Reading Meds blog on luck ( http://mehdibayjou.blogspot.com/ ) got me thinking about belief and it's effects. We all seem to believe in something and that something is taken on trust. Religion, in all it's guises, the New Age Movement, pantheism etc etc. My beliefs I guess are broadly Christian I've been decluttering my "belief cupboard" of late. Keeping what makes sense and making room for, well I'm not sure as yet but it will be something simple (like me). There are no right or wrong answers when it comes to beliefs. If it works for you, particularly when times are tough. Then that's fine. I've accompanied MissG to church recently and was taken with the general sense of joy there. She sighed me up for a daily email of "word of the day" (http://www.ucb.co.uk/word_for_today ) It's basically common sense stories taken from the Bible and I was surprised how often it was relevant to me. Then I realized that's because the kind of hurdles I face daily are the same ones faced by most of us, it's how we deal with them that sets us apart. So I gained a kind of odd comfort from that. Regardless of how I feel, there is no giving up for me. I've known success and failure and I guess I'll continue to meet both along the way. So be it. At least I'll have something to write about, lol.
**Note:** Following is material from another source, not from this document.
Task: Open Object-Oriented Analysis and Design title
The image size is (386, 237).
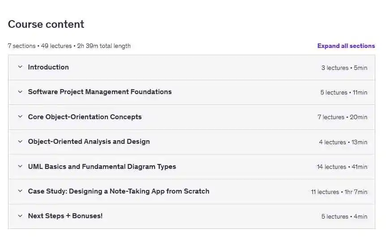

Work is a bit of a mess at the moment. I am not doing very well at planning this out or motivating myself. There's a balance to be struck. I need the work but I need the time to deal with it properly, price, do the work and invoice. As there is no separation between work and personal life, each affects the other. I need to sort this out as quickly as possible. I have a little time over the next day or two. So need to make the same effort I made when MissG and I split. It's as important. I have to stop wasting opportunities, which to be frank I am. It's costing me and has to stop now.
My personal life on the other hand is going fine at the moment. I've reach the bottom of that particular hole and am well on my way out of it . I'm not taking anything for granted and working on my relationships with various friends and family. I've managed to strike a better balance, where I don't allow people to take advantage, knowningly or not. I'm much better at making my feelings known and not giving in for an easier life short term.
So, the little pills, clear thinking (at times) and a growing inner strength are enabling me to cope better than before and dare I say, move forwards.